__What to work on__
[a] In the news report on the detained rock band Bi-2, how many people share the cell where the band members are held?
[b] Continue the news report on the detained rock band Bi-2, starting after its final sentence.
--- Page text ---
BANGKOK (AP) — Members of a rock band that has been critical of Moscow’s war in Ukraine remained locked up Tuesday in a Thai immigration jail, fearful that they could be deported to Russia as a reported plan to let them fly to safety in Israel was apparently suspended.

The progressive rock band Bi-2 said on Facebook that it had information that intervention from Russian diplomats caused the plan to be scuttled, even though tickets had already been purchased for their flight.

“The group participants remain detained at the immigration center in a shared cell with 80 people,” the post said. It said they declined to meet with the Russian consul. The Russian press agency RIA Novosti said the refusal was confirmed by Ilya Ilyin, head of the Russian Embassy’s consular section.

The group later said on the Telegram messaging app that its singer Yegor Bortnik, whose stage name is Lyova, was at the airport awaiting a flight to Israel but the other members remained in the jail.

The seven band members were arrested last Thursday after playing a concert on the southern resort island of Phuket, reportedly for not having proper working papers. On Facebook, they said all their concerts “are held in accordance with local laws and practices.” Phuket is a popular destination for Russian expats and tourists. After paying a fine, the band members were sent to the Immigration Detention Center in Bangkok.

The detained musicians “include Russian citizens as well as dual nationals of Russia and other countries, including Israel and Australia,” the group Human Rights Watch said in a statement Tuesday. Those holding only Russian citizenship are thought to be most at risk.
--- Source material ---
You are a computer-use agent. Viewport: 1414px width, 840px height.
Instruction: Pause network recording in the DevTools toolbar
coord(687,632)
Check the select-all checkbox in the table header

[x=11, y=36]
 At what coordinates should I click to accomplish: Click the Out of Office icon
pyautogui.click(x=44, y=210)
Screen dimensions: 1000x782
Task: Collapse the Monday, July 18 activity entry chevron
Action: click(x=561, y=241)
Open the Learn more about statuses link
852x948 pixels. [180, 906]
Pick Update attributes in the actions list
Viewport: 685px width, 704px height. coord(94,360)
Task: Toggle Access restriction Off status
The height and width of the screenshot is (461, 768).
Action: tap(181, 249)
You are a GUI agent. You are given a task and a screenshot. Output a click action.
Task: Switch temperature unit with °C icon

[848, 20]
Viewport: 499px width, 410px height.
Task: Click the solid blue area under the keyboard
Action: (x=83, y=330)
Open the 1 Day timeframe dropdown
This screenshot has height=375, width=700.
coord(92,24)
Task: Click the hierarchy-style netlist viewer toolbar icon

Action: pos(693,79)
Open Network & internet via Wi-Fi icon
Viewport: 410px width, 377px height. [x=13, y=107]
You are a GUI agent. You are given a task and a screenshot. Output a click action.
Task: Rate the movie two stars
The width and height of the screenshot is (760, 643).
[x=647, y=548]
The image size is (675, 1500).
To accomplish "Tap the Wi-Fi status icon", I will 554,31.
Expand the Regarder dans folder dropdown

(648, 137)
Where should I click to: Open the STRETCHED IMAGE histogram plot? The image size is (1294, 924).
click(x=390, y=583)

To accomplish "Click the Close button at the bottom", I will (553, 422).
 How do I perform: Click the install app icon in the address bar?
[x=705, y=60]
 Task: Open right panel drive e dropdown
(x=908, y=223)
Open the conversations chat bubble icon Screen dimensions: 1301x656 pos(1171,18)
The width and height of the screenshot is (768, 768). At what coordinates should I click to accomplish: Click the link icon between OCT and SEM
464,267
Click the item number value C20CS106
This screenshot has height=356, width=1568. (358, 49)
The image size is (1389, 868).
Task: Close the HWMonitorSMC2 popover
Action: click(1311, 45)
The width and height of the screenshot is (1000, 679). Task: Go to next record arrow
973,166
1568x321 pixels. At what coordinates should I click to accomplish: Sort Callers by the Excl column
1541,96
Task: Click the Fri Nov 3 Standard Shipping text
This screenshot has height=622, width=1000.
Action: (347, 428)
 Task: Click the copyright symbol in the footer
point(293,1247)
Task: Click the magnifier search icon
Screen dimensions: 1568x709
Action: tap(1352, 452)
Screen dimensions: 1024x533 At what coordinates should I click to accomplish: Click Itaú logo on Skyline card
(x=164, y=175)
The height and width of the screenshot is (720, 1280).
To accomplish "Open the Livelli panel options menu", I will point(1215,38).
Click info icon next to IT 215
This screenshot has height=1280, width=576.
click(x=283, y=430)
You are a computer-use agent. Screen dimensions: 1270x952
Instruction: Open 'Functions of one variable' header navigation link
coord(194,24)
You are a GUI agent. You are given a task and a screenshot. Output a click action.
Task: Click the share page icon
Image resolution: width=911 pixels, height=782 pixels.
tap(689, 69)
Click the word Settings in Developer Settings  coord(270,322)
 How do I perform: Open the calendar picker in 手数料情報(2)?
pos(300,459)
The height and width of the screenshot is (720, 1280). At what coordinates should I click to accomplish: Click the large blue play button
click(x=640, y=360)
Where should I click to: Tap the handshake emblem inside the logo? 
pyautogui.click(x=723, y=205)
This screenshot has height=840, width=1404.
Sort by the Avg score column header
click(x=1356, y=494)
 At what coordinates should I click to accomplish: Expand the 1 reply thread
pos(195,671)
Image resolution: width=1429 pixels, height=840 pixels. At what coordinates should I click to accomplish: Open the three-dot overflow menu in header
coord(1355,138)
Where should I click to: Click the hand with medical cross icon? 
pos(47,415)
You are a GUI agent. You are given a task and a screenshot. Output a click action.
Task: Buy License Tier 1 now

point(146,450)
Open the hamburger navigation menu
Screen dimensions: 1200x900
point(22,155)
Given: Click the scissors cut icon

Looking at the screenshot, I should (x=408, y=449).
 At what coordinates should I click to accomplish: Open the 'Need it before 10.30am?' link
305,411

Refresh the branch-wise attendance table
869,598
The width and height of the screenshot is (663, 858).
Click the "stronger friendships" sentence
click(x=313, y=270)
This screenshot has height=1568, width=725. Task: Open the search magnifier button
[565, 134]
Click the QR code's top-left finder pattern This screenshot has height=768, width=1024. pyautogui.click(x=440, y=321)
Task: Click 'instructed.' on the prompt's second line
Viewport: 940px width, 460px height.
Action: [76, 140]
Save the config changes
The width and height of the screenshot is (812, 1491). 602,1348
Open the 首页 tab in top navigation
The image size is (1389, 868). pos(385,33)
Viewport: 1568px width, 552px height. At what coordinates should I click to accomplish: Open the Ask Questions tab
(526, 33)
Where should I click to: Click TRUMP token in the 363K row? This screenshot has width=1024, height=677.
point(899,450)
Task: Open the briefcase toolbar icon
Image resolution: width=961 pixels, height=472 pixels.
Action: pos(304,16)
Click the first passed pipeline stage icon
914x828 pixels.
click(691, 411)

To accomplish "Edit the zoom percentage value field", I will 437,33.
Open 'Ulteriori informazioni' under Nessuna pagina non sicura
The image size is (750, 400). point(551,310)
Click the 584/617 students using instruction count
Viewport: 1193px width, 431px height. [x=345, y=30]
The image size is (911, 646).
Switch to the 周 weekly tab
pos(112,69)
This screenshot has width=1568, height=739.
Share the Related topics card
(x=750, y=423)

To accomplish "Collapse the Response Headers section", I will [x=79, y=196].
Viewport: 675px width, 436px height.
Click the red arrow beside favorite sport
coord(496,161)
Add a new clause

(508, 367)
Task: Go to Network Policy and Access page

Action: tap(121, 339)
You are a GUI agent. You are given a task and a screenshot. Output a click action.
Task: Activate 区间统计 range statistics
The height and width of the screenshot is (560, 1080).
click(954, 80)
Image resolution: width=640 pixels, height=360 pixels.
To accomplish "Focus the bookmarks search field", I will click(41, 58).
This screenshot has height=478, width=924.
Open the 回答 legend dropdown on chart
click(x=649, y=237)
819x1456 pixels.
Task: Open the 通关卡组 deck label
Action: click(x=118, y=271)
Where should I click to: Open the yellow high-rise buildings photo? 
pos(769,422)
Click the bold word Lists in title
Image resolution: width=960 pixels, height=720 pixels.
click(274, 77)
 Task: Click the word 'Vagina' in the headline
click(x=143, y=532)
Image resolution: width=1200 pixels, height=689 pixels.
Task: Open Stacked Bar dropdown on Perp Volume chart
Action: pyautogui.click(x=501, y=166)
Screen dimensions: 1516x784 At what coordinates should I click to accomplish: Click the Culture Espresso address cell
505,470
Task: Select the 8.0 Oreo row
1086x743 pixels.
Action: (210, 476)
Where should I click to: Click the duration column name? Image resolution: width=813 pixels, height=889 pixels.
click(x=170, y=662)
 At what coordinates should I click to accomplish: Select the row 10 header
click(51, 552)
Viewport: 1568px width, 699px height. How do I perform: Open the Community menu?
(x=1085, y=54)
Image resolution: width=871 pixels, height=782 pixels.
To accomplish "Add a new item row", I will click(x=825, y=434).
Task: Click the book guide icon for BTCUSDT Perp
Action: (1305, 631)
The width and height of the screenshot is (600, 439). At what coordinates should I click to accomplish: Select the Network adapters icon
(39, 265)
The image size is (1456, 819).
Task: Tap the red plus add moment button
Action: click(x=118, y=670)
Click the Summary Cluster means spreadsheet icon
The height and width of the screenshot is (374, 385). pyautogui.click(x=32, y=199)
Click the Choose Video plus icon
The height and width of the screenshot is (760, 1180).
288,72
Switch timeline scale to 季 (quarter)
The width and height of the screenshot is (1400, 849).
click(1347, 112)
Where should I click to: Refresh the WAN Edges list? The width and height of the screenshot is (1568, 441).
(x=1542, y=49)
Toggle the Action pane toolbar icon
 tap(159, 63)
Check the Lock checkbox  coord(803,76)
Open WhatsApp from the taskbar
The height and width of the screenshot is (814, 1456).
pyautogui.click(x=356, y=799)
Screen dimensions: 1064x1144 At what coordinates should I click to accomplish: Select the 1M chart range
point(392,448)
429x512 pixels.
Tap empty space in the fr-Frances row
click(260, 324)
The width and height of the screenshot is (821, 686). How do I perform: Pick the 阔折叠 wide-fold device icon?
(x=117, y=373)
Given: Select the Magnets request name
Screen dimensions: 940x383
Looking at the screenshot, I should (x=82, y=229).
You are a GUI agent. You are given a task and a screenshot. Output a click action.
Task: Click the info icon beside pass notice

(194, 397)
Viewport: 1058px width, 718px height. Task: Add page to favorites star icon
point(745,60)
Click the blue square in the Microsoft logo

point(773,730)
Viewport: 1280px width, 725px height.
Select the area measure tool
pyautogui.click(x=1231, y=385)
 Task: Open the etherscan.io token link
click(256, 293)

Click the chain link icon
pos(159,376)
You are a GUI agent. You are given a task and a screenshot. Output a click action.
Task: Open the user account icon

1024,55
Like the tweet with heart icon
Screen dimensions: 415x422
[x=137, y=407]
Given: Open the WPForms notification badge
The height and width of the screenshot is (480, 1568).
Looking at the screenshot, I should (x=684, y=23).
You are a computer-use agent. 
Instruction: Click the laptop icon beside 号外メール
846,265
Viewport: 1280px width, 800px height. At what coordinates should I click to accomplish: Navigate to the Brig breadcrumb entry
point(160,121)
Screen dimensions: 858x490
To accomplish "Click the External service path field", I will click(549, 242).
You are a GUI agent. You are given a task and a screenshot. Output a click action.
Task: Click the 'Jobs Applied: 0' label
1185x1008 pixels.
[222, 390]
---
__Answers for the exercise__
[a] They share the cell with 80 people.

[b]
“The Thai authorities should immediately release the detained members of Bi-2 and allow them to go on their way,” said Elaine Pearson, Asia director at Human Rights Watch. “Under no circumstances should they be deported to Russia, where they could face arrest or worse for their outspoken criticisms of Russian President Vladimir Putin and Russia’s war in Ukraine.”

“It is not known if the Russian authorities have sought the band members’ forcible return to Russia,” Human Rights Watch said. “However, amid repression in Russia reaching new heights, Russian authorities have used transnational repression — abuses committed against nationals beyond a government’s jurisdiction — to target activists and government critics abroad with violence and other unlawful actions.”

Self-exiled Russian opposition politician and a friend of Bi-2, Dmitry Gudkov, told the AP that he had been in touch with lawyers and diplomats in an attempt to secure the band’s release and suggested that pressure to detain and deport them came directly from the Kremlin and the Russian Foreign Ministry.

Russia, Gudkov said, needs an “evocative story to show that they will catch any critic abroad. This is all happening in the run-up to (Russia’s presidential election), and it’s clear that they want to shut everyone up, and that’s why there’s intense pressure going on.”

Russia’s ambassador to Thailand Yevgeny Tomikhin said Russian diplomats were not responsible for the group’s detention.

“It’s not our practice to dictate to anyone. Americans can do this. We don’t behave like that and don’t make such requests,” Tomikhin was quoted as telling the newspaper Komsomolskaya Pravda.

There have been no public statements from Thai officials on the situation.

Bi-2 has 1.01 million subscribers to its YouTube channel and 376,000 monthly listeners on Spotify.

Andrei Lugovoi, a member of the lower house of Russia’s parliament, called the band members “scum” for their criticism of Russia’s military operations in Ukraine.

“Let the guys get ready: soon they will be playing and singing on spoons and on metal plates, tap dancing in front of their cellmates,” Lugovoi said on Telegram. “Personally, I would be very happy to see this.”

Britain has accused Lugovoi of involvement in the death of former Russian spy Alexander Litvinenko, who died in London in 2006 after being poisoned with tea laced with radioactive polonium-210.

Associated Press writers Emma Burrows and Jim Heintz in Tallinn, Estonia, contributed.